Facebook announced today the launch of improved friend lists, helping make sharing to relevant groups easier. Presumably, since I don’t yet have the update.
I’ll let Facebook explain it…
To make lists incredibly easy and even more useful, we’re announcing three improvements:
- Smart lists – You’ll see smart lists that create themselves and stay up-to-date based on profile info your friends have in common with you–like your work, school, family and city.
- Close Friends and Acquaintances lists – You can see your best friends’ photos and posts in one place, and see less from people you’re not as close to.
- Better suggestions – You can add the right friends to your lists without a lot of effort.

A screenshot from Facebook showing their improved friends lists in action. Click the image for a close-up view.
One of the things that baffles me about Facebook is the uproar over privacy. Yet, merely 5% of Facebook’s users utilize Lists, a feature I use routinely to target specific groups of people with my updates and keep things private that I want private.

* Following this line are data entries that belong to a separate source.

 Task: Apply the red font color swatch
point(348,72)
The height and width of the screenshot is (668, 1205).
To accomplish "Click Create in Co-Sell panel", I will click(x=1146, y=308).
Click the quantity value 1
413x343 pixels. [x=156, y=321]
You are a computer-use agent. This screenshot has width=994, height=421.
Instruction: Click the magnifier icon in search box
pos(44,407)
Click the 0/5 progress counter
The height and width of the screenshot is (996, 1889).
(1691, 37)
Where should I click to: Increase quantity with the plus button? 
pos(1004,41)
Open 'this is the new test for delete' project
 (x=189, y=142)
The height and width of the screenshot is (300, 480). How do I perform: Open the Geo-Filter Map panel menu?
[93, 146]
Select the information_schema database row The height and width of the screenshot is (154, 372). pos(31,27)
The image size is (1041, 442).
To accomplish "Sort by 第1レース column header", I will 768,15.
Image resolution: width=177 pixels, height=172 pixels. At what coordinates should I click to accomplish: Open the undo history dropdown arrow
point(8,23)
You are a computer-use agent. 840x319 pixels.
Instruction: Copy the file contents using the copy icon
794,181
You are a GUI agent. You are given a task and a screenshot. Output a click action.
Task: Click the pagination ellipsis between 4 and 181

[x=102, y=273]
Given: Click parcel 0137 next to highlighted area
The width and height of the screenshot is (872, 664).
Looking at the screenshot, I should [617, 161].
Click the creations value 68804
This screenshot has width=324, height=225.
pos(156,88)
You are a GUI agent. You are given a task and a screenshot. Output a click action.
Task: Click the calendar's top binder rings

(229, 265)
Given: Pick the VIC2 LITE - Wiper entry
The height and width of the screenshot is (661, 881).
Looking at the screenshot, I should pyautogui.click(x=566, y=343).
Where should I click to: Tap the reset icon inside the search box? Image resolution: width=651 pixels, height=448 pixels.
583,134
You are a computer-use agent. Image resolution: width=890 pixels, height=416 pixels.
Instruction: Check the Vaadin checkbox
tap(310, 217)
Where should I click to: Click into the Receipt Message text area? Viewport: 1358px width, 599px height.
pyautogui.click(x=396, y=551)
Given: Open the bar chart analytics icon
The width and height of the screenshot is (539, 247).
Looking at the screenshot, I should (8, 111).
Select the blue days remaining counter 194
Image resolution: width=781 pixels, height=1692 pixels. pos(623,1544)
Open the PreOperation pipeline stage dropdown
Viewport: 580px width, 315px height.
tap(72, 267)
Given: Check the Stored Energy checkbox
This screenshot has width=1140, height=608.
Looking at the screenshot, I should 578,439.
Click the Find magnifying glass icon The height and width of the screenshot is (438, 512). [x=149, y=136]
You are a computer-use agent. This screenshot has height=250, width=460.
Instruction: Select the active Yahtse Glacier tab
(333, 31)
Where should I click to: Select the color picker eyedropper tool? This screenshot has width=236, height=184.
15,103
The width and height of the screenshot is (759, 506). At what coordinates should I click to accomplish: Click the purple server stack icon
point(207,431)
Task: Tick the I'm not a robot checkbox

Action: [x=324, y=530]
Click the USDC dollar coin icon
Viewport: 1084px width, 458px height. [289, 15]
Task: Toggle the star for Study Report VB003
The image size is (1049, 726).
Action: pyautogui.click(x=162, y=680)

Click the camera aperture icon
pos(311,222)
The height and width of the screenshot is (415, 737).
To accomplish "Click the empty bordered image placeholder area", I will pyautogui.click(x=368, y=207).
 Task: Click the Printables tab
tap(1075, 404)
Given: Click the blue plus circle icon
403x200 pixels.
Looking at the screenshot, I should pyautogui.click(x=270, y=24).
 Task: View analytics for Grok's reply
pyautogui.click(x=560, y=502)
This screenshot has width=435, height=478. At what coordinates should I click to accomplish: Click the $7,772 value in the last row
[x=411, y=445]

When Google+ launched, early adopters raved about Circles, saying how great it was that they’d now be able to put friends into these cool groups and target content accordingly. What a novel idea!
While the Google+ feature is nothing new, there are two things to keep in mind: 1) it is a better interface for grouping friends, and 2) it’s easier to group friends when you are doing it from the start. Getting someone to create lists now on Facebook when they have 500+ friends is understandably difficult.
But the main point here is that what Google+ did wasn’t so much new as improved. And my skepticism about the platform from the start has been that, while it may be cleaner and have a better interface, as a Facebook clone it’s nothing more than a testing ground for Facebook.
We saw this when Facebook recently made updates, tagging, and changing the audience much more streamlined. And now we’re seeing it in their updating of friends lists.
Will Facebook’s improvements be good enough to keep users from leaving the social network for Google+? We’ll see. But so far, it’s clear that Facebook is doing the right thing. They aren’t only listening to their own users, they are listening to Google’s.
Do you have the update yet? What do you think? Will it impact your usage of Lists?